KAUSA.CO.ID, JAKARTA – Markas Besar Kepolisian Negara Republik Indonesia (Polri) membeberkan skema pembiayaan pembangunan Satuan Pelayanan Pemenuhan Gizi (SPPG) yang kini tersebar di berbagai wilayah Indonesia. Hingga Februari 2026, tercatat sebanyak 1.179 unit SPPG telah dibangun dalam rangka mendukung program Makan Bergizi Gratis (MBG).
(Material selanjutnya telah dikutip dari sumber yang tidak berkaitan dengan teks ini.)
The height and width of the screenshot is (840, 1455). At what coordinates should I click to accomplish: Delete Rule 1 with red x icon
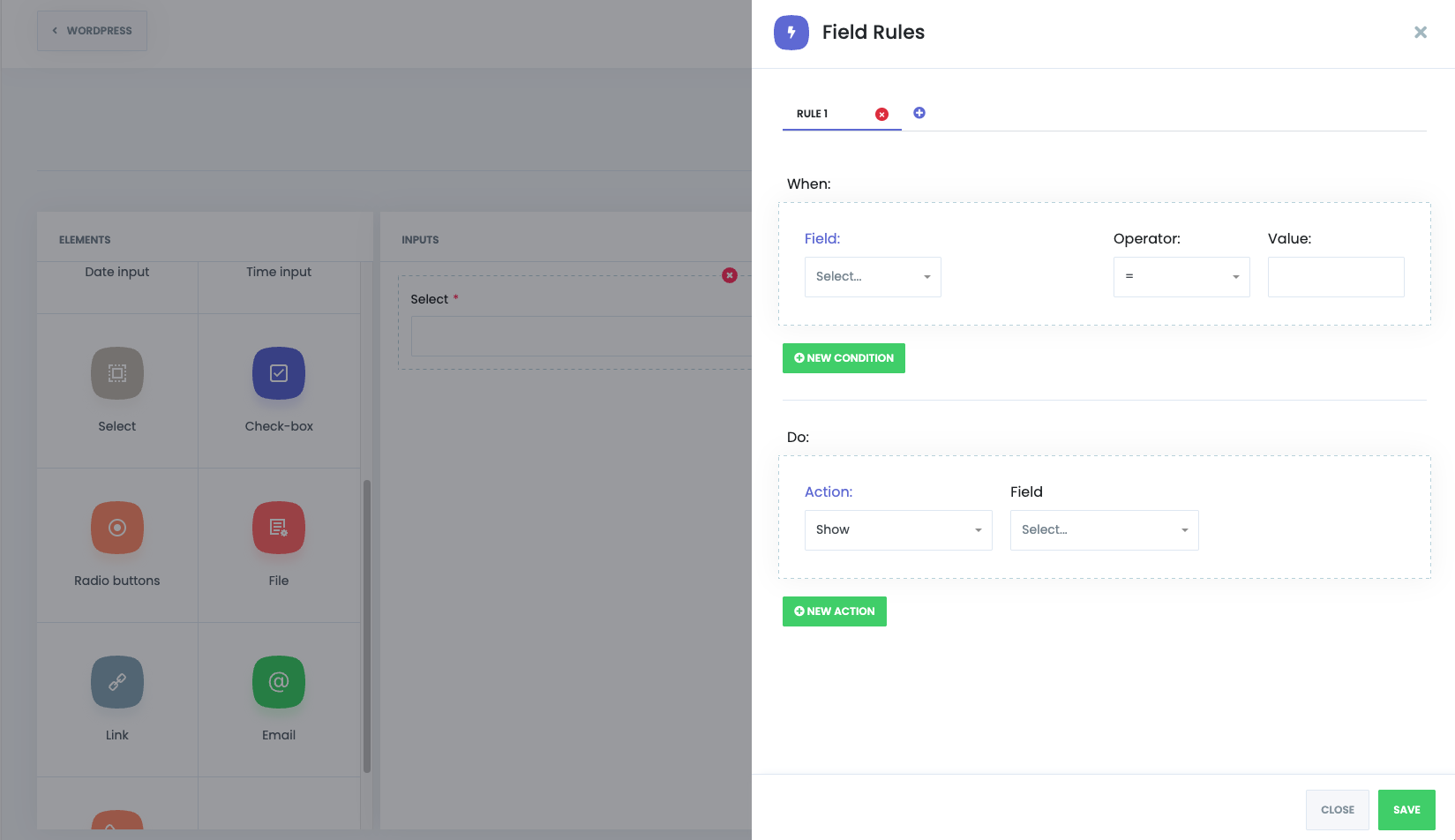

Kadiv Humas Polri, Irjen Johnny Eddizon Isir, menjelaskan pembiayaan pembangunan SPPG bersumber dari tiga skema utama. Pertama, dana koperasi Polda maupun Polres yang dikelola oleh anggota. Kedua, pinjaman dari bank-bank Himpunan Bank Milik Negara (Himbara). Ketiga, kerja sama dengan Yayasan Kemala Bhayangkari (YKB).
“Pembiayaan dilakukan secara kolaboratif. Ada yang berasal dari dana koperasi internal, ada juga dukungan pembiayaan perbankan serta kemitraan dengan YKB,” ujar Johnny, beberapa waktu lalu.
Dari total 1.179 unit tersebut, sebanyak 411 SPPG telah beroperasi penuh. Sementara 162 unit masih dalam tahap persiapan operasional, 499 unit dalam proses pembangunan, dan 107 lainnya memasuki tahap peletakan batu pertama (groundbreaking).
Sebaran terbanyak berada di Jawa Tengah dengan 149 unit, disusul Jawa Timur 131 unit, Sumatra Utara 117 unit, Banten 63 unit, dan Jawa Barat 62 unit. Wilayah lainnya tersebar merata mengikuti kebutuhan serta kesiapan infrastruktur daerah masing-masing.
Kasatgas MBG Polri, Irjen Nurworo Danang, menambahkan pihaknya juga merancang pembangunan SPPG di wilayah terluar, terdepan, dan tertinggal (3T). Namun, pembangunan di kawasan tersebut memiliki tantangan tersendiri, terutama faktor keamanan di sejumlah titik rawan seperti Papua Tengah dan Papua Pegunungan.
Menurut Danang, Polri akan melakukan survei mendalam sebelum memulai pembangunan di wilayah 3T. Koordinasi intensif dilakukan bersama aparat setempat, pemerintah daerah, dan tokoh masyarakat guna memastikan aspek keamanan serta keberlanjutan operasional dapur MBG.
“Sepanjang memungkinkan dan situasi kondusif, Polri akan berupaya memberikan pelayanan maksimal kepada masyarakat, khususnya di wilayah terpencil,” kata Danang.